Conversations with Dead Husbands

Just to clarify, I get song signs from my late husband, Will, and that’s it. There’s never been anything more aside from a couple of dreams here and there where he has more or less been just an extra. He doesn’t speak to me or rattle windows or make the floorboards squeak. In the early months after his death, he – according to Dee – would stop by and play with her and there was that picture he showed his face in, but he saves visitations for Rob.

I’m not kidding. He visits Rob in dreams.

I woke Friday morning to find that Rob was up even earlier then usual and dressing in the shell of our not quite finished walk-in closet. Allergies are currently beating me about the sinuses and ear tubes due to the fall harvest ringing our little hamlet with a thick dusty residue making uninterrupted sleep impossible, so I lay in bed for a bit to get my bearings. The other night I’d heard my name being called from the corner of the room by the wall cupboard and for some reason I glanced over there this morning. I saw a bright glow behind the door that quickly skipped to the middle of the room and vanished on a run towards the blinds.

“Was it headlights maybe?” Rob asked when I told him.

No, headlights aren’t yellow or perfectly round and they leave streaks.

But I digress because I only mentioned the voice and the light to Rob after he told me about the dream that woke him up early.

“I was sitting at a lunch counter with Will,” he said. “He was on one side and I was on the other. There was a third person too that I didn’t know and seemed to be facilitating our conversation.”

I searched the first husband archives in my brain for a place that matched the description. Nothing matched. We didn’t have haunts like that though something makes me believe it was a place where Will used to play pool. Perhaps in one of the little hole in the wall southern Iowa towns in Warren county.

“I wasn’t sure it was him at first because he had longish hair and was leaning forward so the hair covered the sides of his face,” Rob continued.

Will started losing hair shortly after we were married. It vexed him horribly because male pattern baldness ran on both sides of his family and, in addition, he was sprouting hair on his chest for the first time.

“I’m going to be bald and have a hairy back,” he would complain. “Great.”

But when he was young, and unemployed, he had long hair and really wanted to find a job that would sanction long hair. He kept his hair short – sometimes shaved to the wood – for comfort in the stuffy warehouse were he worked and then later because of the fact that his hair was falling out, but he really was a Kurt Cobain wanna-be with his flannel shirts, dreams of long locks and a dark inner poet.

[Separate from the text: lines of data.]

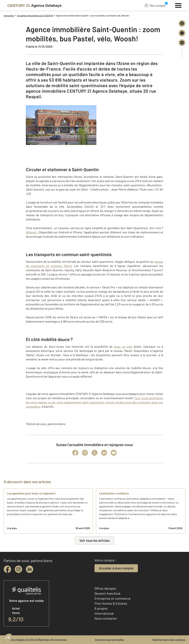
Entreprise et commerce (112, 598)
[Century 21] (34, 6)
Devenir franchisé (108, 594)
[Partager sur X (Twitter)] (182, 33)
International (104, 613)
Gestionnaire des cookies (169, 640)
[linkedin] (30, 569)
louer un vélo (123, 346)
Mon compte (155, 5)
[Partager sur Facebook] (182, 23)
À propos (101, 608)
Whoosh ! (32, 232)
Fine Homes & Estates (111, 603)
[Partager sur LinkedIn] (182, 42)
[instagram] (18, 569)
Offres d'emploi (105, 588)
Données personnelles (110, 640)
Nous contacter (106, 618)
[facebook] (7, 569)
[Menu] (178, 5)
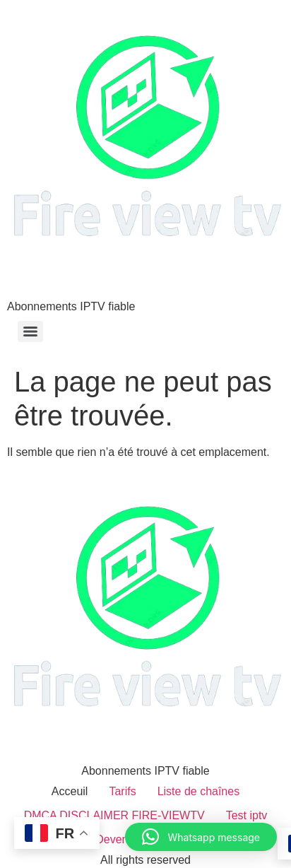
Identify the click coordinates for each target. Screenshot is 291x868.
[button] (201, 837)
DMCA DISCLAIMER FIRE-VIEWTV (114, 815)
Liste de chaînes (198, 791)
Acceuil (70, 791)
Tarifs (122, 791)
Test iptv (247, 815)
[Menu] (30, 332)
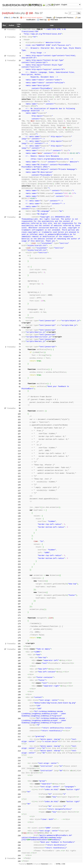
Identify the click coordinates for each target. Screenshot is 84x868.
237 (19, 831)
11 (19, 65)
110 (19, 442)
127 (19, 490)
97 (19, 405)
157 (19, 576)
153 (19, 564)
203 (19, 706)
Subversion (44, 864)
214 (19, 751)
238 (19, 836)
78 (19, 350)
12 (19, 70)
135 (19, 513)
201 (19, 700)
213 (19, 746)
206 (19, 718)
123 (19, 479)
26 (19, 146)
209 (19, 731)
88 (19, 378)
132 (19, 504)
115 (19, 456)
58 (19, 284)
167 (19, 604)
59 (19, 287)
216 (19, 761)
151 (19, 558)
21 (19, 113)
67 (19, 309)
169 (19, 610)
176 (19, 629)
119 (19, 468)
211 (19, 737)
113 (19, 451)
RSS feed (54, 20)
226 (19, 794)
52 (19, 267)
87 (19, 375)
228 (19, 802)
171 (19, 615)
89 (19, 381)
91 (19, 386)
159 (19, 581)
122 (19, 476)
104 (19, 425)
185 (19, 655)
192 (19, 675)
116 (19, 459)
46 (19, 248)
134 (19, 510)
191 (19, 672)
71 (19, 321)
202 (19, 703)
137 (19, 519)
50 (19, 261)
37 (5, 29)
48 (19, 256)
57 (19, 281)
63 (19, 298)
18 (19, 89)
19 (19, 104)
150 (19, 556)
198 (19, 692)
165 (19, 598)
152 (19, 561)
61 (19, 292)
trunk (11, 13)
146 (19, 544)
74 (19, 335)
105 (19, 428)
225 (19, 790)
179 (19, 638)
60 (19, 290)
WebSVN (29, 864)
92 (19, 391)
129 (19, 496)
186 (19, 658)
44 (19, 217)
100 (19, 414)
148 (19, 550)
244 (19, 858)
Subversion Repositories (22, 5)
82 (19, 361)
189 (19, 666)
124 (19, 482)
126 (19, 488)
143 (19, 536)
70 (19, 318)
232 (19, 816)
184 (19, 652)
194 (19, 680)
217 (19, 763)
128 (19, 493)
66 (19, 307)
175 (19, 626)
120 (19, 470)
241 (19, 848)
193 (19, 678)
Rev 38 (16, 18)
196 (19, 686)
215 (19, 758)
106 (19, 431)
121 (19, 473)
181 (19, 644)
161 (19, 587)
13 (19, 72)
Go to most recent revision (32, 18)
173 (19, 621)
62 (19, 295)
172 (19, 618)
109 (19, 439)
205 (19, 712)
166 (19, 601)
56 (19, 278)
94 (19, 397)
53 (19, 270)
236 (19, 828)
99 (19, 411)
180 (19, 641)
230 (19, 809)
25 (19, 141)
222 (19, 781)
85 (19, 369)
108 (19, 437)
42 (19, 211)
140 (19, 527)
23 (19, 119)
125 (19, 485)
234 (19, 822)
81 (19, 358)
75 (19, 339)
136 (19, 516)
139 (19, 524)
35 (19, 175)
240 (19, 845)
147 (19, 547)
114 (19, 454)
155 (19, 570)
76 (19, 344)
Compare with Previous (65, 18)
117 (19, 462)
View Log (43, 20)
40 (19, 204)
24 (19, 137)
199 (19, 694)
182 (19, 646)
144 (19, 538)
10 (19, 60)
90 (19, 384)
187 (19, 660)
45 (19, 243)
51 (19, 264)
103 (19, 422)
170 (19, 612)
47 (19, 253)
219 (19, 771)
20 (19, 109)
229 (19, 806)
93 (19, 394)
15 (19, 80)
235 (19, 825)
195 (19, 683)
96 (19, 402)
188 (19, 663)
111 (19, 445)
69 (19, 315)
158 (19, 578)
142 (19, 533)
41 (19, 207)
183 (19, 649)
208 (19, 728)
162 (19, 590)
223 (19, 784)
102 (19, 420)
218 (19, 766)
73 (19, 330)
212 (19, 739)
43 (19, 214)
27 (19, 151)
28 (19, 153)
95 (19, 400)
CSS (64, 864)
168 (19, 607)
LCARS (50, 5)
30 (19, 159)
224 (19, 787)
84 (19, 367)
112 (19, 448)
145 (19, 541)
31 (19, 162)
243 (19, 856)
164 (19, 595)
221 (19, 778)
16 (19, 83)
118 (19, 465)
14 (19, 77)
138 (19, 522)
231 (19, 812)
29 (19, 156)
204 (19, 709)
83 (19, 364)
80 (19, 355)
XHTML (58, 864)
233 (19, 819)
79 (19, 352)
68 (19, 312)
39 (19, 201)
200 (19, 698)
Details (49, 18)
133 (19, 507)
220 (19, 775)
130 (19, 499)
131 (19, 502)
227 (19, 797)
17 (19, 86)
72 (19, 326)
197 (19, 689)
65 (19, 304)
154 (19, 567)
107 (19, 434)
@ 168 (29, 13)
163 (19, 592)
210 (19, 734)
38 (19, 196)
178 (19, 635)
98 (19, 408)
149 (19, 553)
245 (19, 861)
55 (19, 275)
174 (19, 624)
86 (19, 372)
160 (19, 584)
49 (19, 258)
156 (19, 572)
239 (19, 842)
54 (19, 273)
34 (19, 172)
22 (19, 116)
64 (19, 301)
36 (19, 191)
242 (19, 851)
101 (19, 416)
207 (19, 725)
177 (19, 632)
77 (19, 347)
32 (19, 165)
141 (19, 530)
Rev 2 (7, 18)
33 (19, 169)
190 (19, 669)
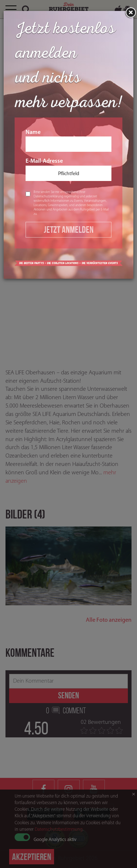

“We had a long conversation, and I don’t remember it all but two things stood out,” Rob told me. “He said he wanted to take a bike trip in Mesa Verde with you and that he thought I was doing a great job with Dee.”

Will talked a lot about the Boy Scout camp down in New Mexico. It was his favorite place after the mountains. We schemed for a while about making a move to Denver after we were married, and he always talked about wanting to make sure that at some point we took our children to visit his favorite places out West.

“And then there was a group hug at the end,” Rob finished.

The last time Will visited Rob in a dream, he hugged Rob. Hugging was something he picked up from my mother – who basically forced the whole huggy culture thing on our family when she went through her middle-life crisis and was a Charismatic for a while. The hugging stuck and the talking in tongues mercifully faded into family folklore.

I have to admit that sometimes I am a bit annoyed by the surreptitious way Will keeps tabs and inserts himself. However, I am glad for the mini-updates on him, knowing that he is getting on with his existence on whatever plane he is residing and is happy with the way things are going here.